Lucius pensa innanzitutto che il suo nemico sia Acacius di Pascal, che ha guidato l'accusa che ha ucciso la moglie di Lucius. Ma Acacio è in realtà una brava persona che si distingue dalla direzione in cui Roma sta andando. Sta tramando un colpo di stato contro gli imperatori e ha a bordo i senatori, come il Gracco di Derek Jacobi.
Se c'è una relazione che porta con sé “Il Gladiatore II”, è quella tra Lucio e sua madre, Lucilla (Connie Nielsen), che lo mandò via da Roma da ragazzo dopo la morte di Massimo. I due hanno alcuni problemi da risolvere e la recitazione di Nielsen ha acquisito un mordente tremante. Il modo in cui Macrinus emerge, guidato dal formidabile talento di Washington, conferisce al film una certa sorpresa strutturale.
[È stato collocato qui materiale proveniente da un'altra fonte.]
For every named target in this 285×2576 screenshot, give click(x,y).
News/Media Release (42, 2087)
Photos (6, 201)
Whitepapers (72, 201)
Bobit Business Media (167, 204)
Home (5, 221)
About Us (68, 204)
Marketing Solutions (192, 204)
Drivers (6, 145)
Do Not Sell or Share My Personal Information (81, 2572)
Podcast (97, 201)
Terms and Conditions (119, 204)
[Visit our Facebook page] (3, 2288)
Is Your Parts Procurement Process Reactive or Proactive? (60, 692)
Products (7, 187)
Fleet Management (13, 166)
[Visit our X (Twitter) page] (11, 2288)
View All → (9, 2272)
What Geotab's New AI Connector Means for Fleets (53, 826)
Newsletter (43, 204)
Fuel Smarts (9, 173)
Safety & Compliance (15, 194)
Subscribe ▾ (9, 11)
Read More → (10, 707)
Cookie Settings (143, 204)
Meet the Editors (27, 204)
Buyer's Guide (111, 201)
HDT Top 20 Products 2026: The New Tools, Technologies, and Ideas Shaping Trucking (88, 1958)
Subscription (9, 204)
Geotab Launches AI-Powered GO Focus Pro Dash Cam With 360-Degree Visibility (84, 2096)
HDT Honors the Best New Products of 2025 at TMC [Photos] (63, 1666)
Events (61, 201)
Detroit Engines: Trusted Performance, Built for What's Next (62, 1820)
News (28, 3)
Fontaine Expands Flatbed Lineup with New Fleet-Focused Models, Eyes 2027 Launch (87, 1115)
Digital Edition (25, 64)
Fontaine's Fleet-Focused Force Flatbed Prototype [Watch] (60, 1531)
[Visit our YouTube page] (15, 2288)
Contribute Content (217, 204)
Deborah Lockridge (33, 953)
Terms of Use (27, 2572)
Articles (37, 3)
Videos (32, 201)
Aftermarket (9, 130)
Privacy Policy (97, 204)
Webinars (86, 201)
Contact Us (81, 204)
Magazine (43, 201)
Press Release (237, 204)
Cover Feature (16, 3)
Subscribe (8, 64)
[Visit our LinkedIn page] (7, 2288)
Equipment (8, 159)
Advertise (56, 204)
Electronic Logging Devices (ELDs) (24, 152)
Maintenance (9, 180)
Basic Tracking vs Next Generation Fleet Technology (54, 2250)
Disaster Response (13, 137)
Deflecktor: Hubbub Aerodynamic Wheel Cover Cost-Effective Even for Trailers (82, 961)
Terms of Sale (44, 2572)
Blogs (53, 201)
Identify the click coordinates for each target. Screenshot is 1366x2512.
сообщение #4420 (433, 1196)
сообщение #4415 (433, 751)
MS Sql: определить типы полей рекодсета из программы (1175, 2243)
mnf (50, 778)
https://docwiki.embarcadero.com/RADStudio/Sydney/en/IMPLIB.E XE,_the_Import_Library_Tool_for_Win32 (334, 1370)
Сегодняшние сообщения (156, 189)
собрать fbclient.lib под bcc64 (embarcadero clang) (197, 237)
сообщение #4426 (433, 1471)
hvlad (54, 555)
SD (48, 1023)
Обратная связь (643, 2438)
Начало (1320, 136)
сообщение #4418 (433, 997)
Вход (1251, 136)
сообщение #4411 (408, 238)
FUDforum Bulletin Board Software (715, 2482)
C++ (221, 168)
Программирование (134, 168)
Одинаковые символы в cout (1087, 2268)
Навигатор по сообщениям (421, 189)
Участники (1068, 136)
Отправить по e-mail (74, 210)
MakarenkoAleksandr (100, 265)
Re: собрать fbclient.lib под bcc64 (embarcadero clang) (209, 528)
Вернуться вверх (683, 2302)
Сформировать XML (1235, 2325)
Ciò che è meno sorprendente – un vero e proprio sequel doveroso, in effetti – è l'abbraccio in fase avanzata di Lucius del moxie di Massimo e della sua letterale armatura. Per il modo in cui Mescal lo interpreta, con una rabbia che non raggiunge mai il limite, ora non possiamo fare a meno di vederlo come una copia millenaria dello splendente punk reale di Crowe. Al “Gladiatore II” non ci siamo divertiti? Noi siamo. Ma non è necessariamente la stessa cosa che affascinare.